* **Activity**: Each entry below must be repeated exactly. Leave the pictures out of it.

* **Collection entries**:

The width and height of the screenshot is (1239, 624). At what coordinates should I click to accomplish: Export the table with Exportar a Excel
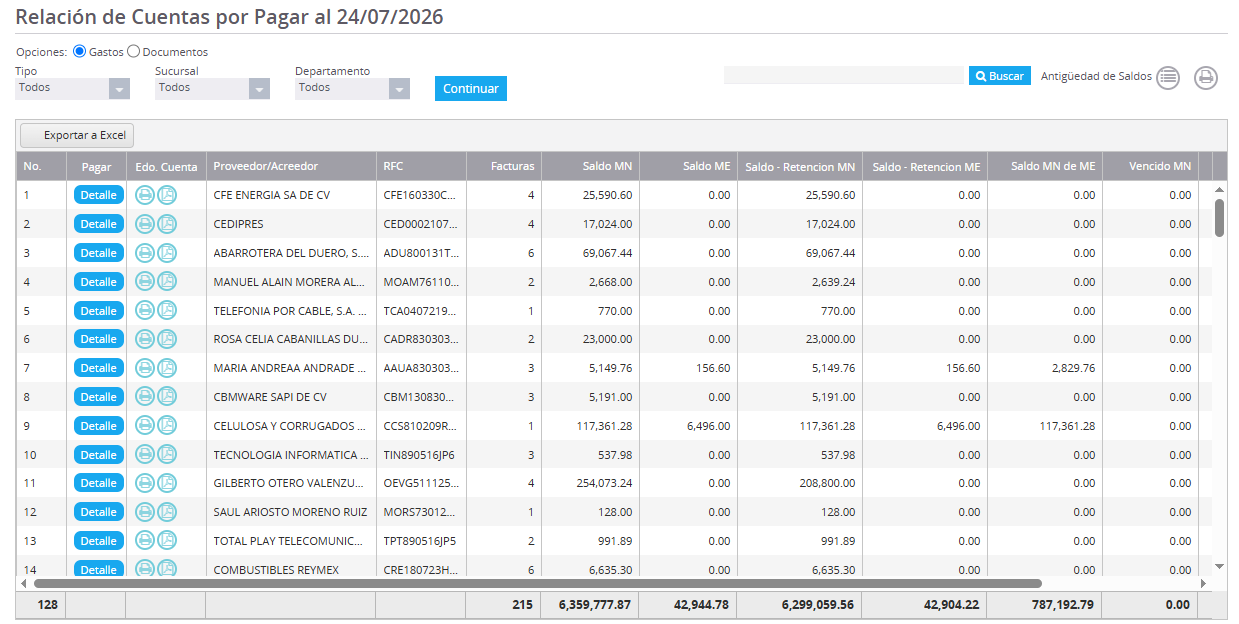point(77,135)
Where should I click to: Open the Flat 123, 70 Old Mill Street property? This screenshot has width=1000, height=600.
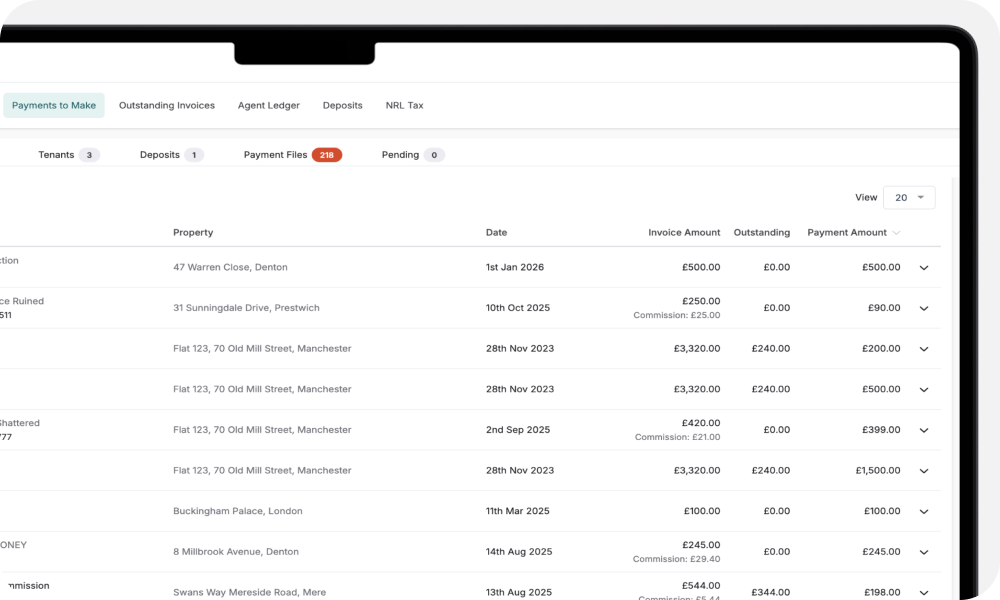261,348
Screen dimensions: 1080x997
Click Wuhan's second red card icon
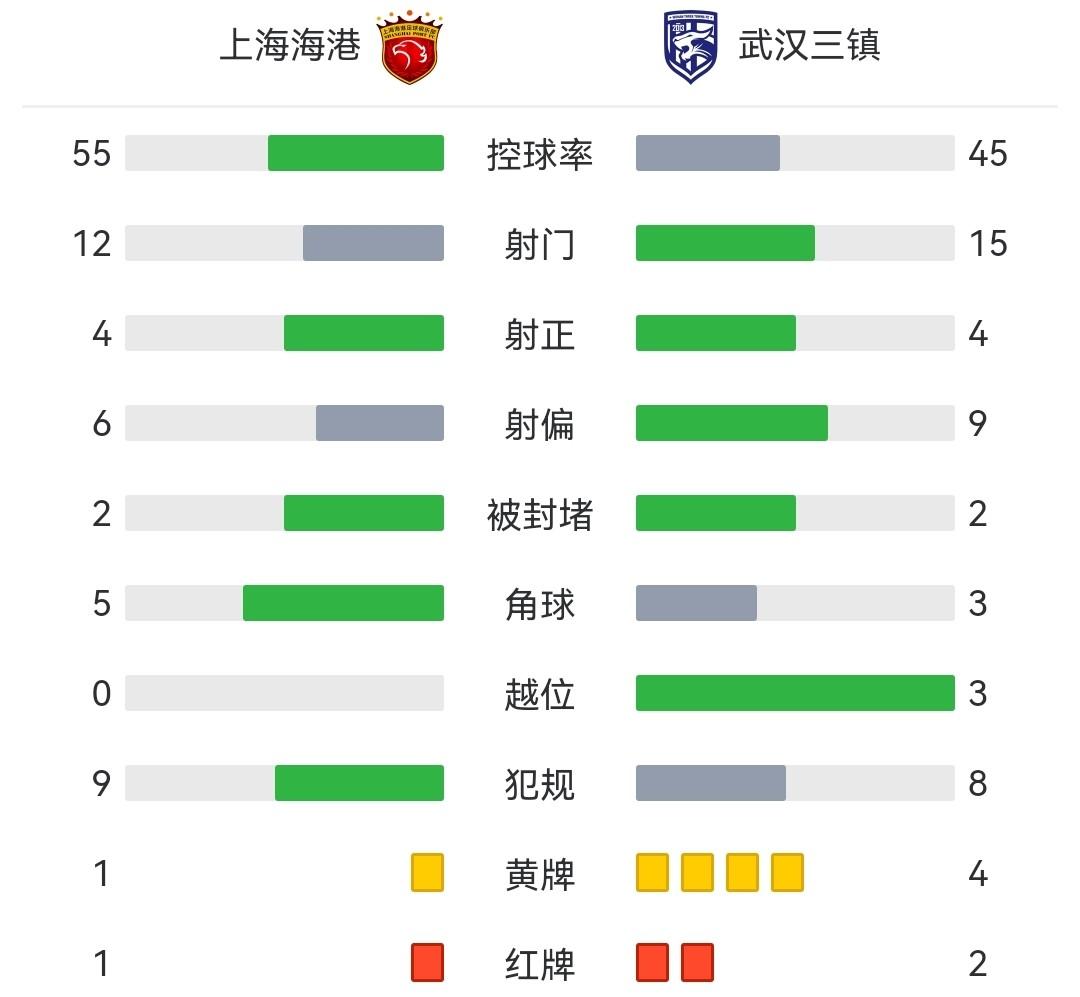697,963
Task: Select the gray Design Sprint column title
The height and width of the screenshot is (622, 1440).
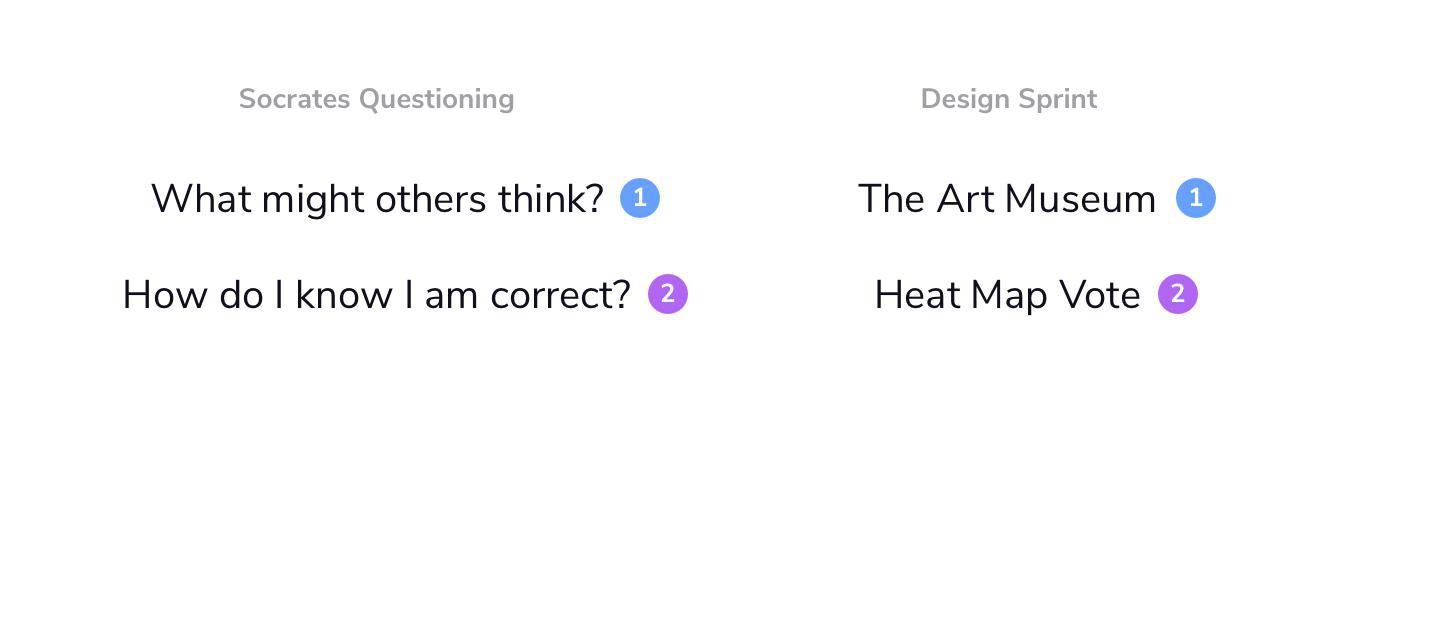Action: (x=1009, y=99)
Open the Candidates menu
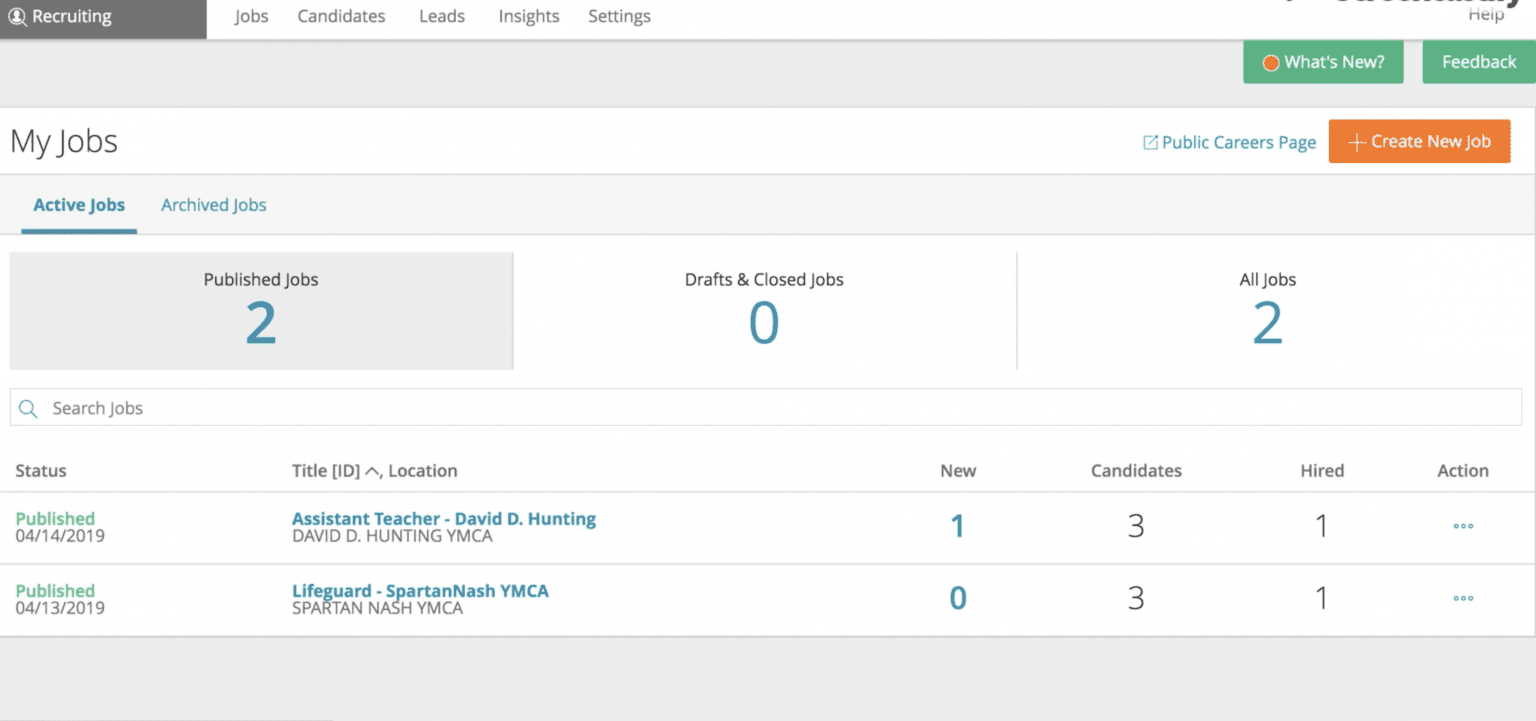Screen dimensions: 1536x721 point(341,17)
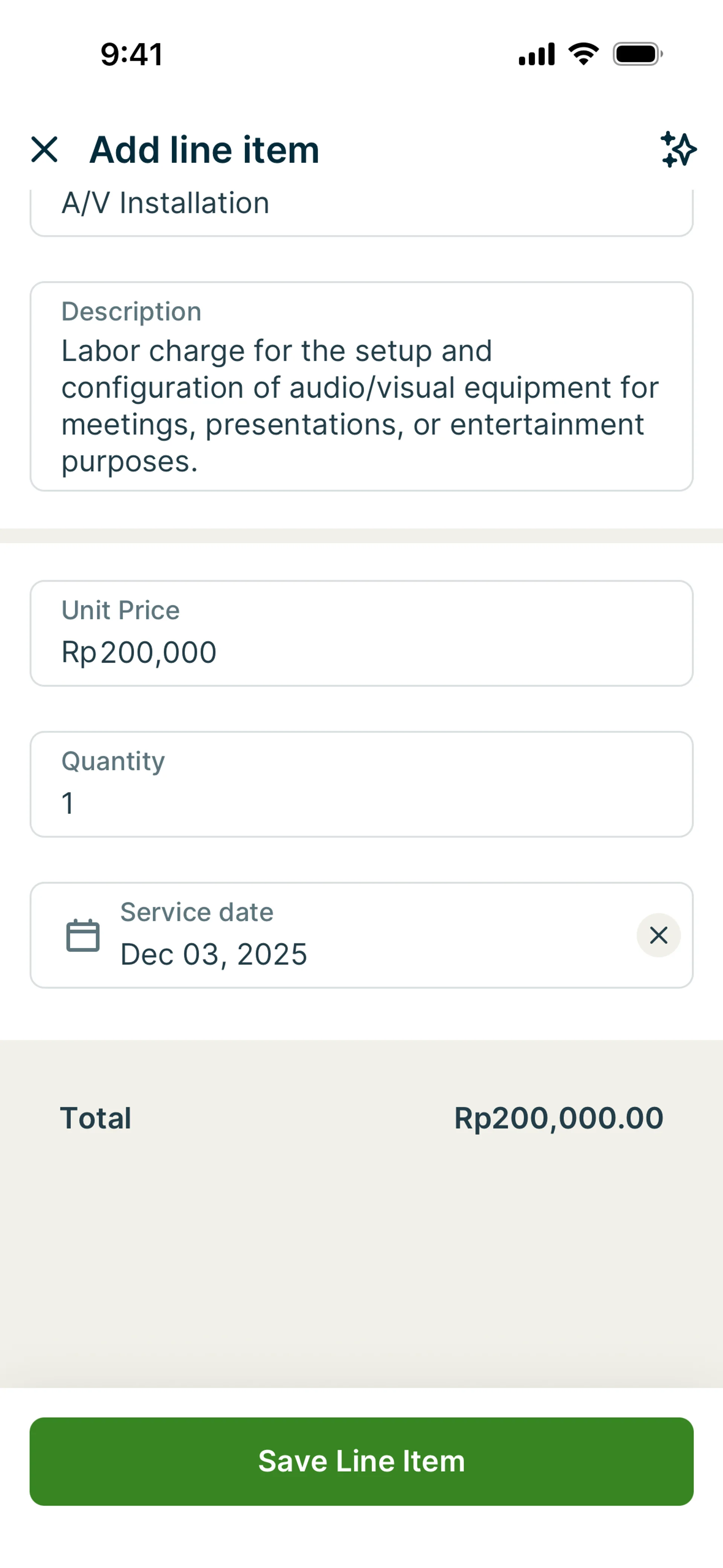Click the calendar icon in Service date
The image size is (723, 1568).
[83, 935]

* **Exercise result**:
The width and height of the screenshot is (1239, 624). At what coordinates should I click to accomplish: Export the table with Exportar a Excel
point(77,135)
Where should I click to: Open the Flat 123, 70 Old Mill Street property? This screenshot has width=1000, height=600.
261,348
Screen dimensions: 1080x997
Click Wuhan's second red card icon
697,963
Task: Select the gray Design Sprint column title
The height and width of the screenshot is (622, 1440).
Action: (x=1009, y=99)
Open the Candidates menu
Screen dimensions: 1536x721 point(341,17)
Click the calendar icon in Service date
The image size is (723, 1568).
[83, 935]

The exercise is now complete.